Box Office ITALIA
La musica non cambia nemmeno a febbraio. Ancora una volta, un magnifico terzetto di produzioni italiane ha occupato tutto il podio. Checco Zalone ha abbattuto il muro dei quaranta milioni di euro, Qualunquemente ha vinto un’appassionante sfida per la vetta contro Immaturi, che ha addirittura migliorato il suo risultato d’esordio. The Green Hornet è franato all’ottavo posto, il vento degli Oscar ha fruttato un milione a Il discorso del re.
Sulla nostra scena, la musica non cambia nemmeno a febbraio. Ancora una volta, il podio della classifica è stato occupato da un fantastico terzetto di produzioni italiane, che hanno confermato le loro posizioni con invidiabile autorità. Mentre Checco Zalone ha abbattuto la soglia dei quaranta milioni di euro, Qualunquemente e Immaturi si sono contesi il primo posto in una battaglia agguerrita. Alla fine di una sfida che si è giocata sul filo dei tre milioni e mezzo, la commedia con Antonio Albanese è riuscita a conservare la vetta e ha distrutto il muro dei dieci milioni di euro: già alla seconda settimana, il suo popolare personaggio si è guadagnato un posto tra i titoli più ricchi della stagione.

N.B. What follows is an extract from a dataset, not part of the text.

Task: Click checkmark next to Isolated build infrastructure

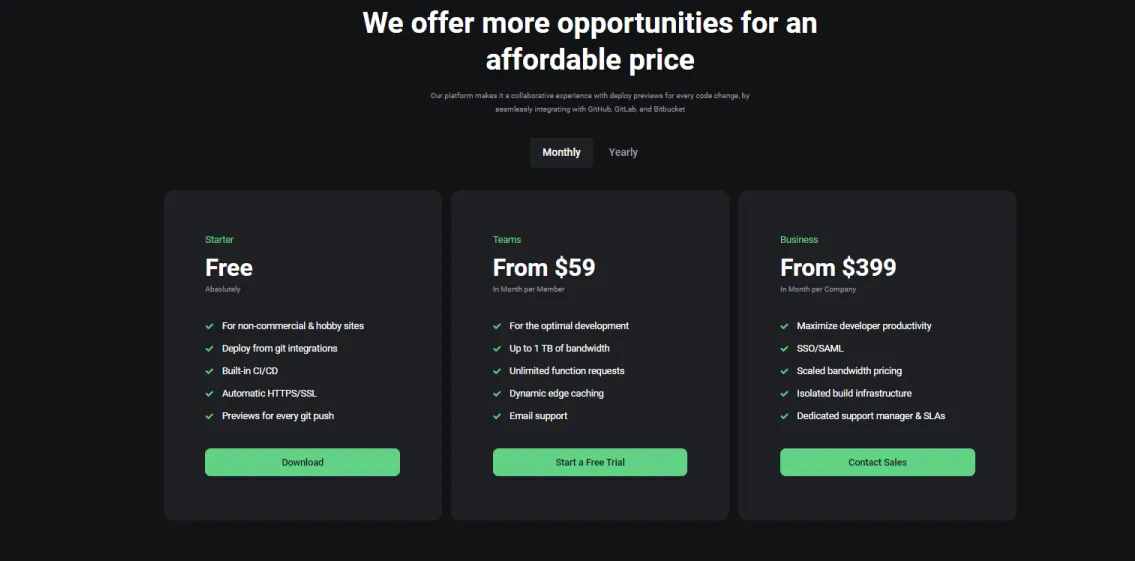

Immaturi ha addirittura migliorato il risultato del suo esordio: un’impresa che di solito riesce solo a quei film che hanno ottenuto una grande simpatia tra il pubblico. Dopo aver interrotto il regno del cinepanettone con La Banda dei Babbi Natale, il nome di Paolo Genovese si è legato ad un altro hit: è una delle tante sorprese di questo momento d’oro del cinema tricolore, che finalmente presenta firme nuove. Ormai, è probabile che il regno tutto italiano possa prolungarsi ulteriormente: a breve termine, il calendario annuncia un altro prevedibile avvicendamento. Infatti, in rampa di lancio c’è Femmine contro maschi di Fausto Brizzi: il regista romano parte da una base di tredici milioni di euro, quelli che in autunno si è messo in tasca Maschi contro femmine. Proprio per non farsi mancare nulla, nell’ultimo week-end di febbraio è programmato persino l’arrivo di Manuale d’amore 3 di Giovanni Veronesi, che avrà tutto il tempo per completare l’opera ed assicurare all’industria italiana un finale d’inverno trionfale. I blockbuster hollywoodiani continuano a fare la parte dei comprimari: da noi, The Green Hornet non è riuscito a sfuggire a quello che negli Stati Uniti sembrava il suo destino. Il bizzarro superhero-movie di Michel Gondry ha salvato i conti in patria, ma da noi è franato all’ottavo posto: il traino del 3D gli ha reso solo mezzo milione. In mezzo alla tempesta, il milione e mezzo di Parto col folle è un risultato eccellente, specie se si considera il tradizionale ostracismo della nostra platea verso le commedie americane, di cui sono rimasti vittime anche Ben Stiller e il suo Vi presento i nostri. Inoltre, il vento degli Oscar non ha portato molti vantaggi a Il discorso del re, che si è aggrappato ad un milioncino.